━━━ RECORD EXCERPTS ━━━
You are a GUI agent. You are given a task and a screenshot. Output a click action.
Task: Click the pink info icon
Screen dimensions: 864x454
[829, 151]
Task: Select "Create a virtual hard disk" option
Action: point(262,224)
━━━
WHAT YOU NEED TO DO: Render every line of the entries above as a Markdown table with the columns "Row" and "Line", numbering the rows in order and omitting blank lines.

OUTPUT BELOW:
| Row | Line |
|---|---|
| 1 | You are a GUI agent. You are given a task and a screenshot. Output a click action. |
| 2 | Task: Click the pink info icon |
| 3 | Screen dimensions: 864x454 |
| 4 | [829, 151] |
| 5 | Task: Select "Create a virtual hard disk" option |
| 6 | Action: point(262,224) |